Piecewise frequency model for searches for long-transient gravitational waves from young neutron stars

TL;DR

This paper introduces a flexible piecewise frequency model for detecting rapidly evolving gravitational waves from young neutron stars, demonstrating competitive sensitivity and manageable computational costs in simulated searches.

Contribution

The work presents a novel piecewise frequency model that improves detection of rapidly evolving gravitational-wave signals from neutron star remnants.

Findings

Achieves peak sensitivity of 4.4 x 10^{-23} Hz^{-1/2} at 200 Hz

Sensitivity is competitive with existing methods

Computational cost estimated at 10 days on 100 CPUs

Abstract

In this work we characterise the performance of a new search technique designed to be sensitive to the remnants of binary neutron star systems.

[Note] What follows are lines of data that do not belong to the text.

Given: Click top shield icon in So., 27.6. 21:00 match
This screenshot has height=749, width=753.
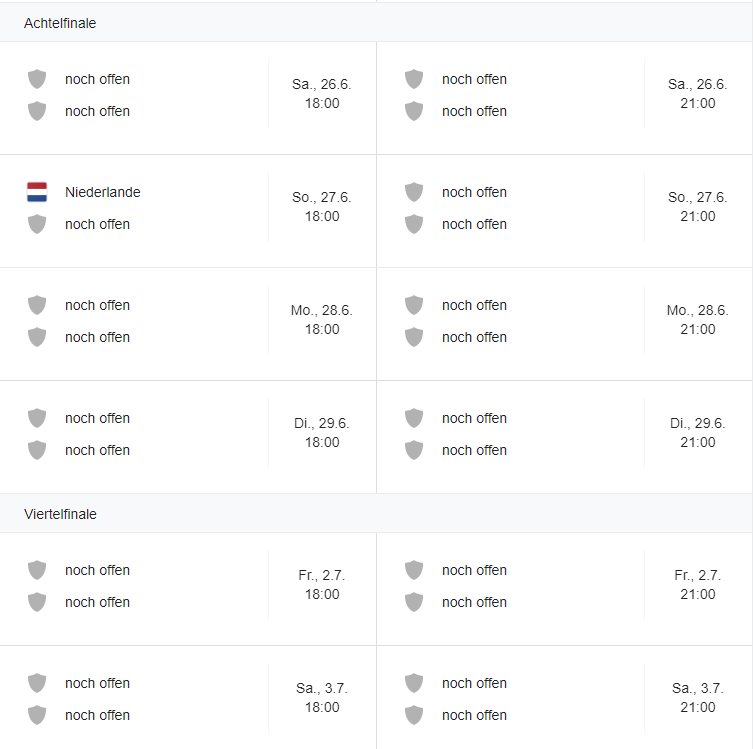Looking at the screenshot, I should click(x=414, y=192).
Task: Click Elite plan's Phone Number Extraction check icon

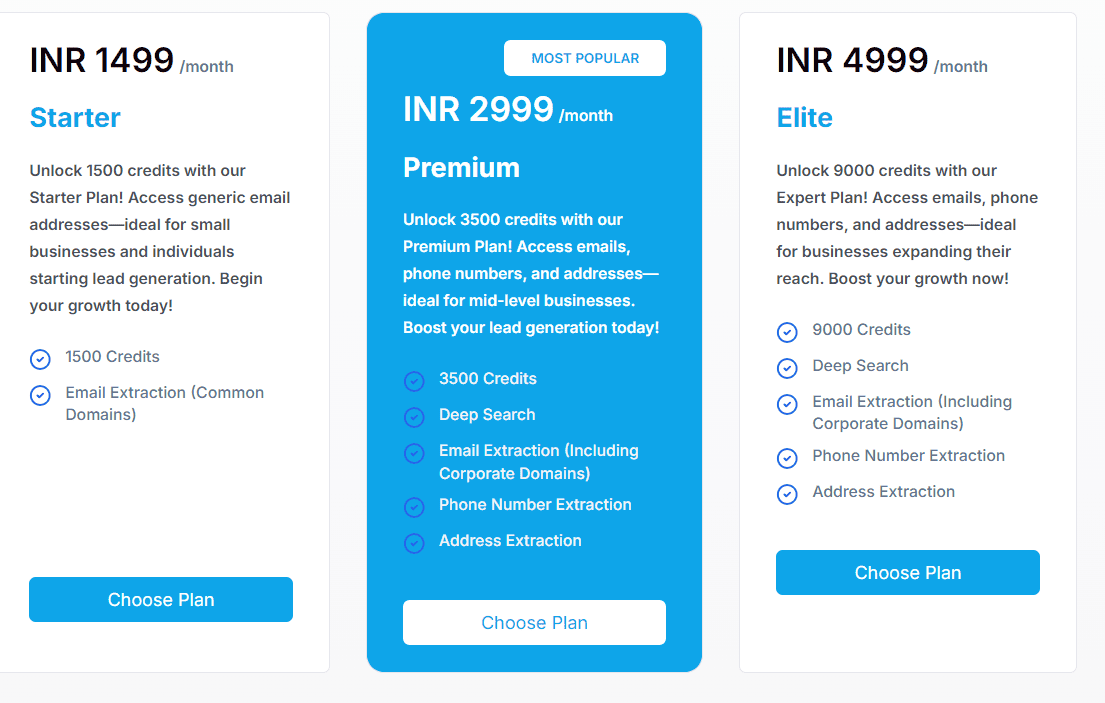Action: pyautogui.click(x=787, y=458)
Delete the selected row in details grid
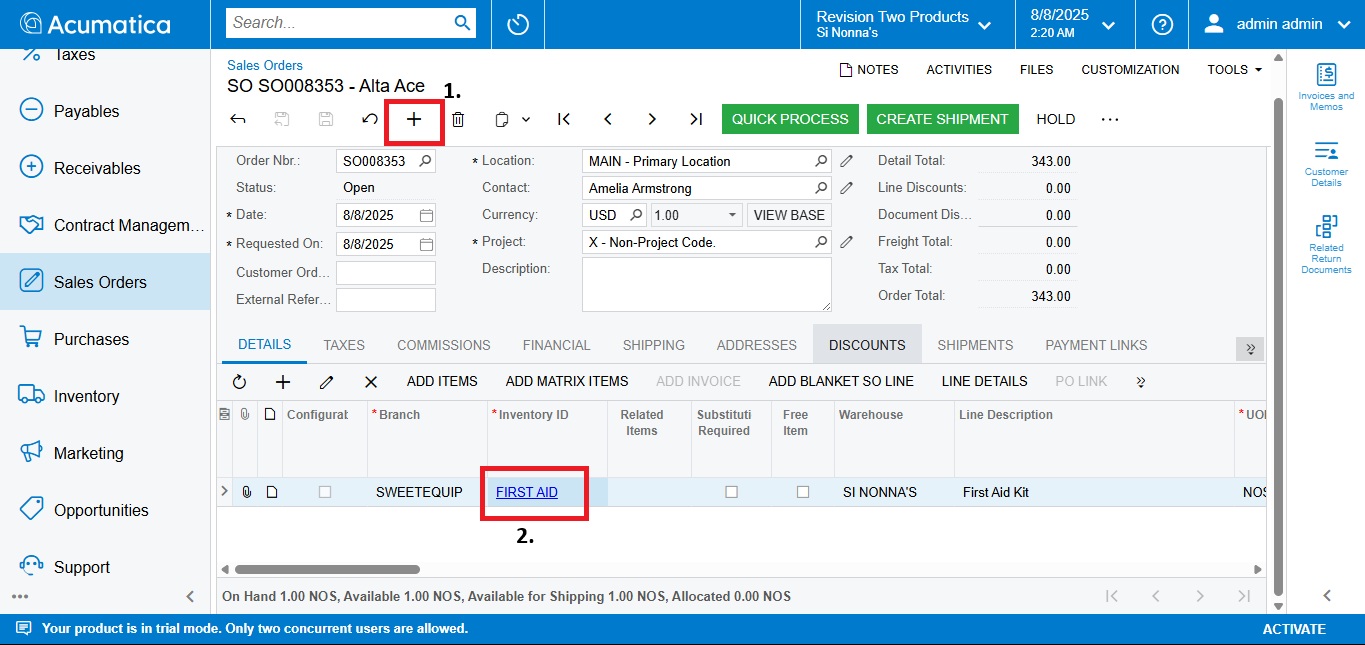This screenshot has height=645, width=1365. pos(371,382)
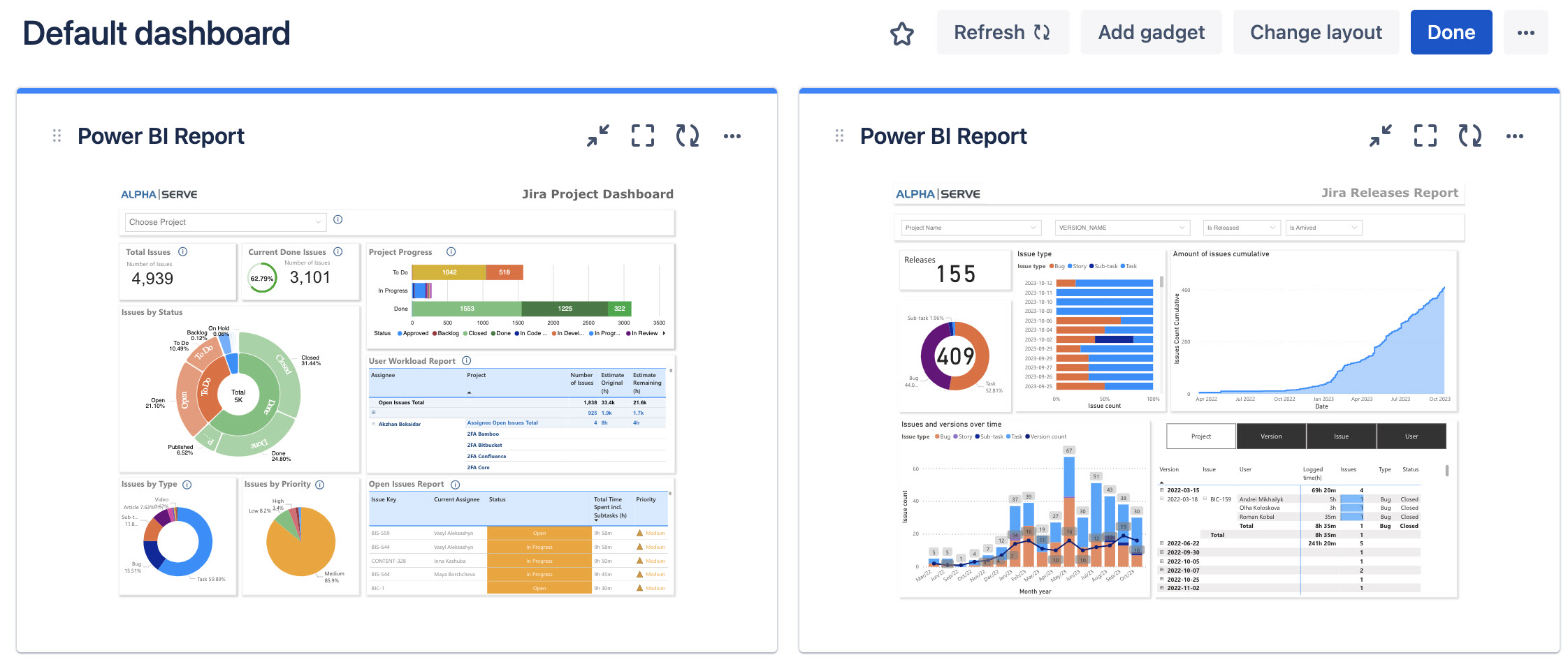Viewport: 1568px width, 669px height.
Task: Minimize the left Power BI Report gadget
Action: point(598,135)
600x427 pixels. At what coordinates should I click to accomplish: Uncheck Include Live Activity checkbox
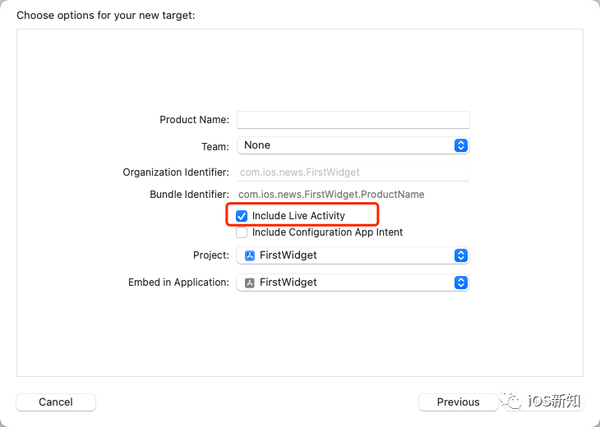(241, 216)
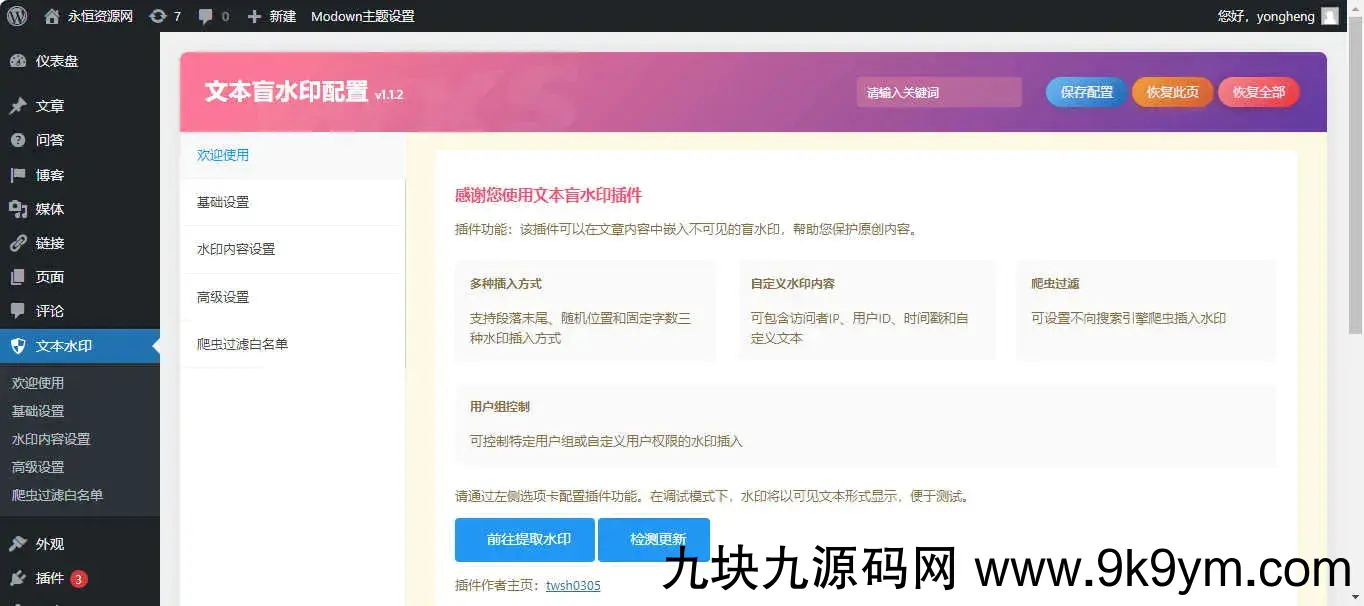1364x606 pixels.
Task: Open the comments bubble icon in admin bar
Action: [x=206, y=16]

Sensitivity estimates of the new method on simulated data are competitive against those of other work. Previous searches for a gravitational-wave signal from a possible neutron star remnant of the binary neutron star merger event GW170817 have focused on short ($<500$~s) and long duration (2.5~hr -- 8~day) signals. To date, no such post-merger signal has been detected. We introduce a new piecewise model which has the flexibility to accurately follow gravitational-wave signals which are rapidly evolving in frequency, such as those which may be emitted from young neutron stars born from binary neutron star mergers or supernovae. We investigate the sensitivity and computational cost of this piecewise model when used in a fully coherent 1800-second $\mathcal{F}$-statistic search on simulated data containing possible signals from the GW170817 remnant. The sensitivity of the search using the piecewise model is determined using simulated data, with noise consistent with the LIGO second observing run. Across a 100--2000~Hz frequency band, the model achieves a peak sensitivity of $h_{\text{rss}}^{50\%} = 4.4 \times 10^{-23} \text{Hz}^{-1/2}$ at 200~Hz, competitive with other methods. The computational cost of conducting the search, over a bank of $1.1 \times 10^{12}$ templates, is estimated at 10 days running on 100 CPU's.